4. The next question urged was that Rule 9 of Order 1, Civil P. C., would apply and the plaintiff's suit cannot be thrown out. I see some difficulty in applying Rule 9 to a case where under Rule 3 of Order 1 the suit is incompetent. To my mind impleading two defendants to a suit against whom there are independent causes of action is neither a case of mis-joinder nor non-joinder of parties. The suit as brought was incompetent and deserved to be thrown out.

5. However, a prayer has now been made before me on behalf of the plaintiff that he be allowed to withdraw from the suit.
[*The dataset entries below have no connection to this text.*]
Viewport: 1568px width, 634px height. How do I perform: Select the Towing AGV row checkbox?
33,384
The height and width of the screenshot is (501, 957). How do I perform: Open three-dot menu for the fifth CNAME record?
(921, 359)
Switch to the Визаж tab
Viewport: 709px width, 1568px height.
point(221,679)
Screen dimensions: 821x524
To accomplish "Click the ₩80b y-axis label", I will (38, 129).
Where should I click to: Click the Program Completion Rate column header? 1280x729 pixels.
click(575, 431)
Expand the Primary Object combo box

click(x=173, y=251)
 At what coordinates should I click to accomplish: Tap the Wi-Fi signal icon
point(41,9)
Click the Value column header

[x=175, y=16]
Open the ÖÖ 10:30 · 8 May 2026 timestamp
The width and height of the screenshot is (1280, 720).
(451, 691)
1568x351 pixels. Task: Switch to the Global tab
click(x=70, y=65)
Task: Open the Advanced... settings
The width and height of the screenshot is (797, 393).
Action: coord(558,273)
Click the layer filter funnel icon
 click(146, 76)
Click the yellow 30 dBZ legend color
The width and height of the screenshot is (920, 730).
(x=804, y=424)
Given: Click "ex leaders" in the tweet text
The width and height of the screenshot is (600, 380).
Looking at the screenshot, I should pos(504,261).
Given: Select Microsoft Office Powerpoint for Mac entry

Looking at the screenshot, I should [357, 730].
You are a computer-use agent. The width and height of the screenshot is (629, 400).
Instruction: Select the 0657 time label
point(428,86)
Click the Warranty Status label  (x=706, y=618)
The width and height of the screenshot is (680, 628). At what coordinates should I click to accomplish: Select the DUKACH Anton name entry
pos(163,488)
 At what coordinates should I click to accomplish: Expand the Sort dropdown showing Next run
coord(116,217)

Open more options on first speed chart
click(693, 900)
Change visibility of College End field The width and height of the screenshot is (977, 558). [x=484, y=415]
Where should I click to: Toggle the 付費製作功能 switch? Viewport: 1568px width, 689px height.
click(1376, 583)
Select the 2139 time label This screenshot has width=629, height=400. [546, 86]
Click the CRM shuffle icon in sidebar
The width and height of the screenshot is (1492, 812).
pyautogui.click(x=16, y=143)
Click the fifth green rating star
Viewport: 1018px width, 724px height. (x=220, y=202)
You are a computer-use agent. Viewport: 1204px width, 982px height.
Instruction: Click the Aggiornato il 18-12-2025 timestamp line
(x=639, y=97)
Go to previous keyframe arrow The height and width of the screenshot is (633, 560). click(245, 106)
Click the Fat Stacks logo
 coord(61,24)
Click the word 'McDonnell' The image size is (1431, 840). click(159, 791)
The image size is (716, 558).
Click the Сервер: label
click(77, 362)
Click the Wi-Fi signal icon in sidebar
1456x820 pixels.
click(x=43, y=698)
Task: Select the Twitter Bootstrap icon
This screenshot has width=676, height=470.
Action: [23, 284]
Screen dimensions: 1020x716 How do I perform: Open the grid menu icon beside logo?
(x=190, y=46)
I would be hesitant to allow such a prayer at this late stage when the plaintiff persistently contested the true legal position in the courts below. However, it being a matter between the landlord and tenants and the dismissal of this suit would not have prevented the landlord again to file a suit for eviction after termination of tenancy, a permission to withdraw from the suit granted at this stage would not seriously prejudice the defendants.

6. Accordingly, I allow the appeals, set aside the judgment and decree of the court below. Instead of dismissing the plaintiff's suit I permit the plaintiff to withdraw from the suit with permission to file fresh suits. The plaintiff shall pay one set of costs to the defendants of all courts.